Il libro è una riscrittura personale e intima dei suoi giorni, condotta in prima persona e dal punto di vista di Anne, e vuole essere un omaggio e un vero atto di tenerezza verso una poetessa modernissima, schietta e intensa, che, nel bisogno ossessivo di trovare “una voce”, ha stabilito il suo scarto da ogni possibile definizione e la misura irriducibile della sua vita.

Su ilLibraio.it, per gentile concessione della casa editrice, proponiamo un estratto:

È arrivata l’estate e sono profondamente sola e a dispetto dei premi che mi hanno dato e del pubblico che ogni volta mi acclama, non so che farmene del successo. Le mie figlie vivono in un college e si tengono a debita distanza, forse è stato il loro psichiatra a suggerirlo o quello del loro padre.

Quando il mio ultimo amante torna da sua moglie e capisco che sono stata solo di passaggio, scrivo per lui una poesia feroce, e arrivo a sentirmi disperata come mai prima nella mia vita.

Forse è per l’alcool che cado in trance sempre più spesso. Stanotte Rosa è entrata in casa per prendere alcune cose che aveva lasciato e mi ha trovato svenuta sul pavimento. A quel punto ha subito chiamato sua sorella e si è consultata sul da farsi, poi mi ha portata in un ospedale e dopo qualche ora con una scusa è andata via di nuovo.
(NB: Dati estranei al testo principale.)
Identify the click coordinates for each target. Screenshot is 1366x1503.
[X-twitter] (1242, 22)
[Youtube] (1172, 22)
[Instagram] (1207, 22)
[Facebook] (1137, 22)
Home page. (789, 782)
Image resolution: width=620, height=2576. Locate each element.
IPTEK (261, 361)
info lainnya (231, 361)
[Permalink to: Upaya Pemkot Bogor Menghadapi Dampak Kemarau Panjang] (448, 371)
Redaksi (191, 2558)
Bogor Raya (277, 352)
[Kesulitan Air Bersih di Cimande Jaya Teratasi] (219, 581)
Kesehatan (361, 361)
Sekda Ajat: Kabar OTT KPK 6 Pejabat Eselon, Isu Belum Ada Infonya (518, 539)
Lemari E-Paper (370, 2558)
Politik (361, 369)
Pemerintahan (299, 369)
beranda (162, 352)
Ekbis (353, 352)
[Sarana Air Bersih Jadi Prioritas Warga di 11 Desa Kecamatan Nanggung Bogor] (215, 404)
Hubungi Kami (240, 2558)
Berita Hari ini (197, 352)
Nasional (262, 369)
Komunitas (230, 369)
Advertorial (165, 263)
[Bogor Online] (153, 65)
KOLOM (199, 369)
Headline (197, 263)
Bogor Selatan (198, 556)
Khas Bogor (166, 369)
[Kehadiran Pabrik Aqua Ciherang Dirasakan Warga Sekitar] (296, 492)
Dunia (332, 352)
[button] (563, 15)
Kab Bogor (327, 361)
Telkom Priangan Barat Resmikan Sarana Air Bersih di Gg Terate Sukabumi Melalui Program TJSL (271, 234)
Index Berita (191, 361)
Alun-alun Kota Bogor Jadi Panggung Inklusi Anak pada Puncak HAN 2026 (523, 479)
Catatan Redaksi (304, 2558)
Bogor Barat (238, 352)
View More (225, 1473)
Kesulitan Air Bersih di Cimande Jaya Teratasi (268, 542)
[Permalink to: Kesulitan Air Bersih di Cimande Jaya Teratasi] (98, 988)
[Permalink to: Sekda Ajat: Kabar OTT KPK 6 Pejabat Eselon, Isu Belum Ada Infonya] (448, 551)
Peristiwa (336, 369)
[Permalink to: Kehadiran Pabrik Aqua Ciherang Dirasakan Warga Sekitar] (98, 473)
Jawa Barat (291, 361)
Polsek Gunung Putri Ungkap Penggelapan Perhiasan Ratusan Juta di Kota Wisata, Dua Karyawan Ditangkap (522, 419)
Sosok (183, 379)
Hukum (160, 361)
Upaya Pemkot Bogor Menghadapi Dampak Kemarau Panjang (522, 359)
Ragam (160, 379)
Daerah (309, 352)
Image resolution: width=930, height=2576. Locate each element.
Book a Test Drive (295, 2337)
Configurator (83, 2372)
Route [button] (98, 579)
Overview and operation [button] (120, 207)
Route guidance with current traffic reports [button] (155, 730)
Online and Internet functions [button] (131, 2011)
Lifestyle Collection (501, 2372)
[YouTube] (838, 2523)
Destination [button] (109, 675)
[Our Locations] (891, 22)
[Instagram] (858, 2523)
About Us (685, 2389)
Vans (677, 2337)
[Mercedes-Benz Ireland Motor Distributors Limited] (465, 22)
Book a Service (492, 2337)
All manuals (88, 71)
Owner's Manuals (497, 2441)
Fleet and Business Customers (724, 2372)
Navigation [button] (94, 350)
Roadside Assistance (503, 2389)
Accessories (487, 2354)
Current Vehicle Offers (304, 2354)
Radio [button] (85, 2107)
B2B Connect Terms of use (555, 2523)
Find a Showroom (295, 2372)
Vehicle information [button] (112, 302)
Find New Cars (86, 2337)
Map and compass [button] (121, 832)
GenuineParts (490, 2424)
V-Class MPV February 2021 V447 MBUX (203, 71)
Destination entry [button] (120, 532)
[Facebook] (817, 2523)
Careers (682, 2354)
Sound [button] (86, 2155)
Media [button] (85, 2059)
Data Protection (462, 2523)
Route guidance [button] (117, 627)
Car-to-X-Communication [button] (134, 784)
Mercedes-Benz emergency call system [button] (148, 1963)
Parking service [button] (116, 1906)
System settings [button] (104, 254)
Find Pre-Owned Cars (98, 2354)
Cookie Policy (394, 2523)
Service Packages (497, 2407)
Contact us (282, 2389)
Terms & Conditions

Qui rimango sola tutto il tempo, e appena mi riprendo al primo dottore che mi visita, dico.

“In me c’è una ferita che nessuno ha mai guarito.”

In cinque giorni di ricovero mi sottopongono anche a un elettroencefalogramma, ma escludono l’epilessia e in più i disturbi al campo visivo. Io sprofondo in un pozzo nero anche se il mio cervello è sanissimo. Quando torno a casa però non c’è nessuno ad aspettarmi e mi viene subito il panico e non riesco a controllarmi. Chiudo gli occhi e so soltanto che non c’è più mio marito a rimettere insieme i pezzi. Prendo immediatamente un cocktail di tranquillanti con vodka dopo cena e finisco ricoverata una notte intera.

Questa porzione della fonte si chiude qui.